Jesus de Nazaré foi um simples artesão de uma pequena e insignificante povoação da Galileia (Jo 1, 46), não casou, não deixou geração, nem escreveu nenhuma obra de referência, ou conquistou o que quer que seja, pois morreu crucificado, entre dois ladrões. No entanto, todos os acontecimentos são datados em função do seu nascimento. A este propósito, Ferdinand Prat disse: “Se alguma vez se falou de alguém depois da sua passagem pela terra, foi deste modesto artesão de Nazaré que nunca empunhou a espada nem a pena, e que não desempenhou qualquer função no seu país. Este carpinteiro sem fortuna, sem mulher, sem filhos nem relações, tomou-se pelo Messias, mas, em poucos meses, as autoridades do país meteram-no na ordem, e a maioria dos seus seguidores abandonou-o quando sofreu a condenação a uma morte infame, mas comum na época [, a crucificação]. O seu nome deveria ter sido completamente esquecido! E, no entanto, muito depressa, ocupa o primeiro lugar na história do mundo! E esse nome seria simplesmente o de um artesão de uma obscura povoação da Galileia? Se há coisas inexplicáveis esta é, seguramente, uma delas!” (Idem, pág. 358).

Não faltaram tentativas de substituir o calendário cristão por cronologias laicas: “Bem tentou a Revolução Francesa criar um calendário novo com um novo ano I em 1793, mas a tentativa, circunscrita a um só país, não durou mais do que doze anos. Mais tarde, Mussolini tentou estabelecer o ano I em 1925” – se esta nova datação tivesse vingado, estaríamos agora a terminar o primeiro século da era fascista! – “mas, mais uma vez, a aventura foi efémera.” (Idem, pág. 357).

Será que o êxito da datação cristã se ficou a dever à originalidade? Não parece, pois, seguindo a mesma fonte, “os judeus, os muçulmanos e os chineses têm, de facto, um calendário próprio, mas cuja utilização está limitada à referida esfera. Assim, a data de nascimento de Jesus é um meridiano absoluto e universal, um ‘equador do tempo’ que divide a História da humanidade em duas [eras], com um ‘antes dele’ [a.C.] e um ‘depois dele’ [d.C.]”(Idem, págs. 357-358).

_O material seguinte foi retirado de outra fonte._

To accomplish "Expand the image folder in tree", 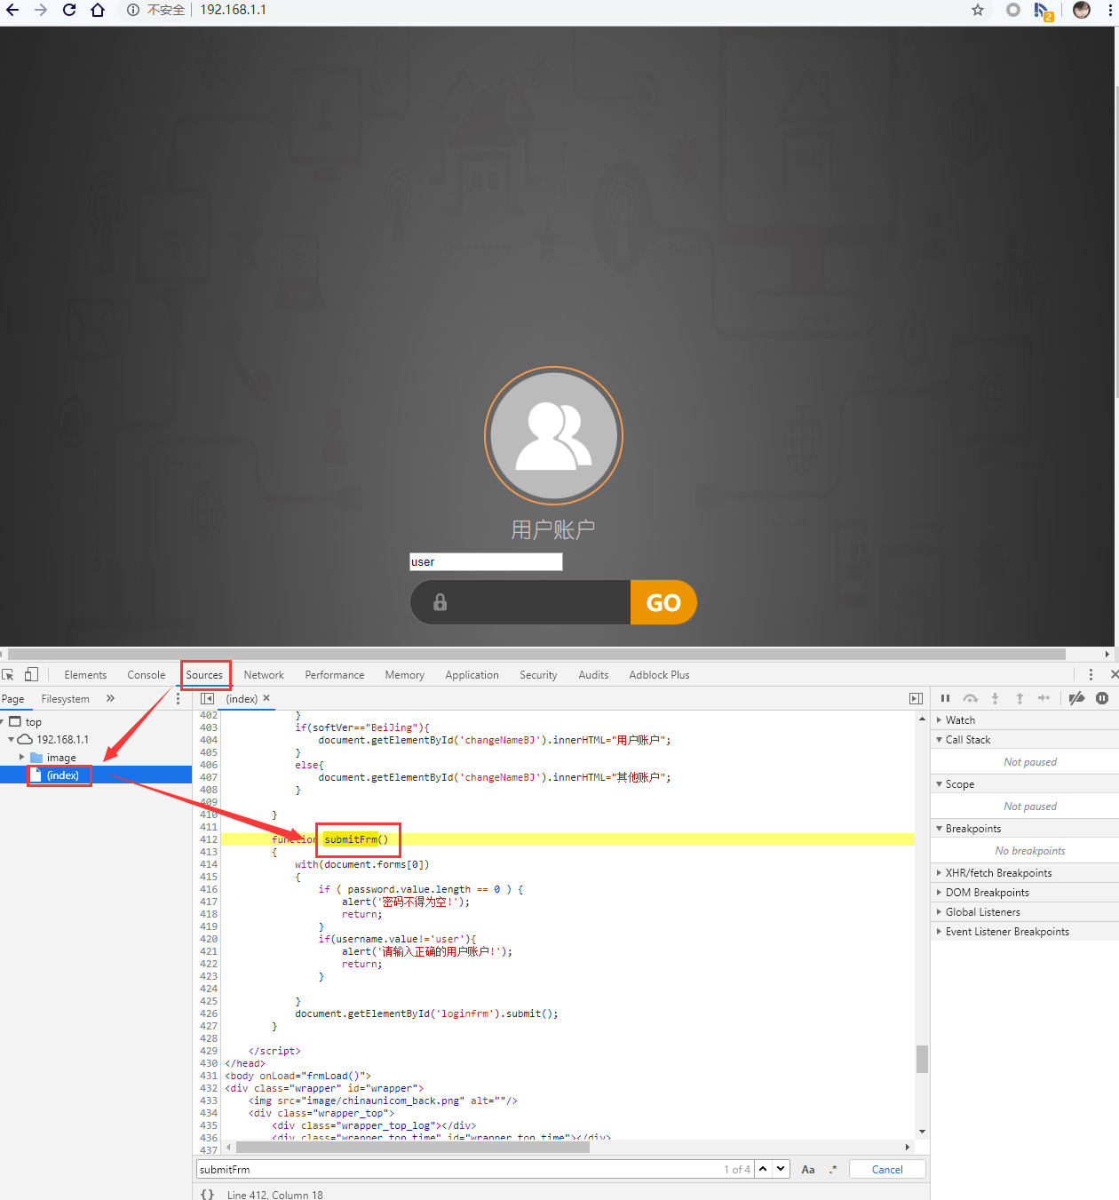I will pos(22,758).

E, no entanto – pasmem-se! – está provado que Jesus não nasceu há 2025 anos, como a datação universal faz crer, mas antes. Ou seja: Cristo nasceu … antes de Cristo!

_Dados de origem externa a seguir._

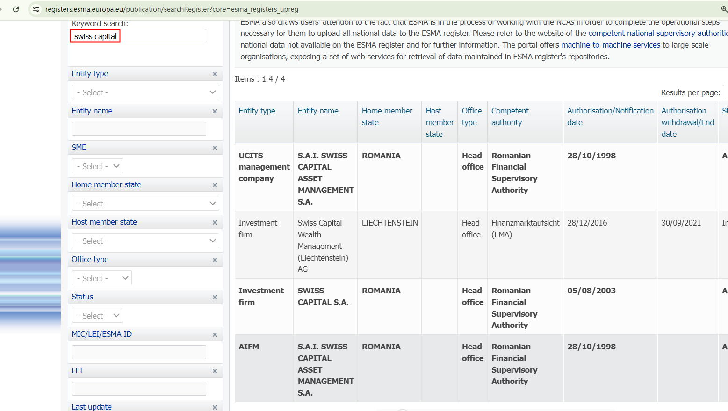Open the machine-to-machine services link
The width and height of the screenshot is (728, 411).
(610, 45)
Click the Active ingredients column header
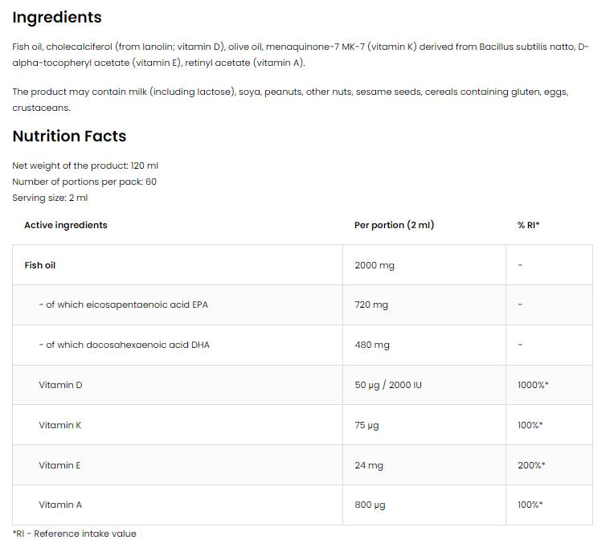The image size is (606, 548). pyautogui.click(x=65, y=225)
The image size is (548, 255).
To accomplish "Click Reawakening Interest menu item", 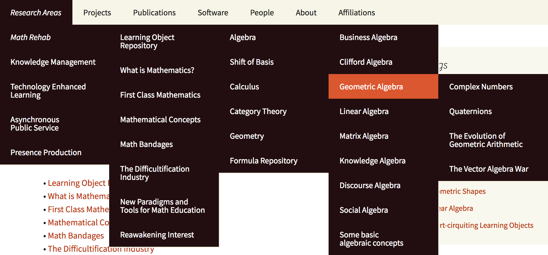I will [x=157, y=235].
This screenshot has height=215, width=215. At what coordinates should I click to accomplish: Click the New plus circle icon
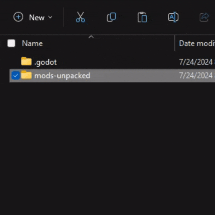click(18, 17)
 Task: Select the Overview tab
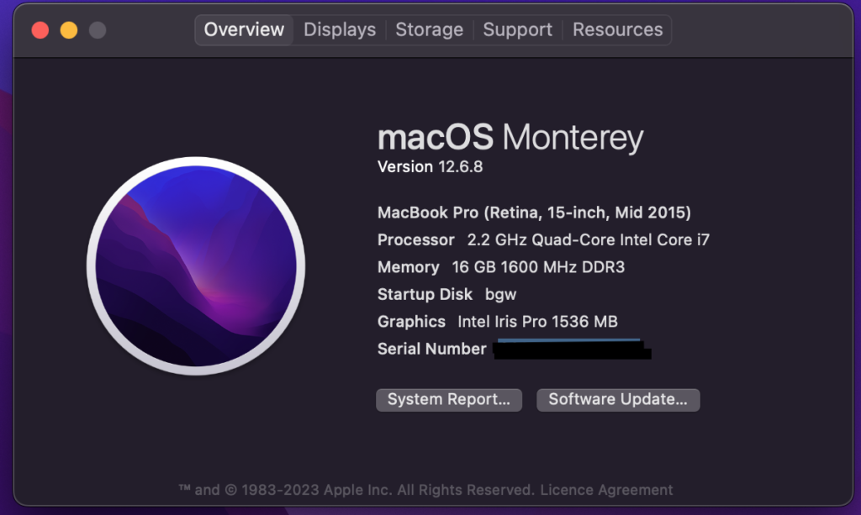(x=244, y=29)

O rigor na datação dos acontecimentos históricos é relativamente moderno. Uma figura contemporânea, como Amália Rodrigues, sabia que não tinha nascido na data em que foi registada, mas antes; no entanto, como o seu pai teria de pagar uma multa se dissesse o dia do seu nascimento, declarou uma data posterior, mas falsa.

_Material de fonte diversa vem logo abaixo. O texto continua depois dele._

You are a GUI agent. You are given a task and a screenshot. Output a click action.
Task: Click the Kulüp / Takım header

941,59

Os relatos evangélicos são fiáveis documentos históricos, não só pela sua concordância essencial e pontuais discrepâncias – se os textos fossem exactamente iguais é que seriam suspeitos! – mas também pela sua contemporaneidade com os factos que relatam. Se, no século XXI, alguém afirmasse que Vasco da Gama não tinha uma orelha, possivelmente poucos seriam os que o poderiam confirmar, ou refutar. Mas se alguém dissesse o mesmo de Einstein, ou de João XXIII, muitos assegurariam a falsidade dessa afirmação. Ora, os Evangelhos foram escritos pelos mais próximos colaboradores de Jesus Cristo, ao tempo em que ainda viviam muitos dos que o tinham conhecido, quer por terem assistido aos seus milagres – foram milhares os que beneficiaram das multiplicações dos pães e peixes (Mc 6, 44) – quer por se terem oposto aos seus ensinamentos, os quais, depois de terem logrado a sua morte infamante, tudo fizeram para o desacreditar e erradicar a sua doutrina.

Os evangelistas não eram muito precisos no que se refere à datação dos episódios relatados pois, muitas vezes, refugiavam-se num vago “naquele tempo” (Mt 12, 1, etc.), ou, se estabeleciam uma relação cronológica entre dois acontecimentos – por exemplo, depois do milagre em Caná de Galileia, Jesus voltou a Cafarnaum (Jo 2, 12) –, não os datavam. Acresce que, ao tempo em que foram escritos os Evangelhos, a religião cristã era perseguida pelo império romano, cuja cronologia se estabelecia a partir da suposta data da fundação de Roma, pelo que o calendário cristão é relativamente tardio: “o início da nossa contagem do tempo – a determinação do nascimento de Jesus – remonta ao monge Dionísio, o Exíguo (+ ca. 550), que claramente errou alguns anos nos seus cálculos” (Joseph Ratzinger/Bento XIV, Jesus de Nazaré, A Infância de Jesus, Principia, Cascais 2012, pág. 56).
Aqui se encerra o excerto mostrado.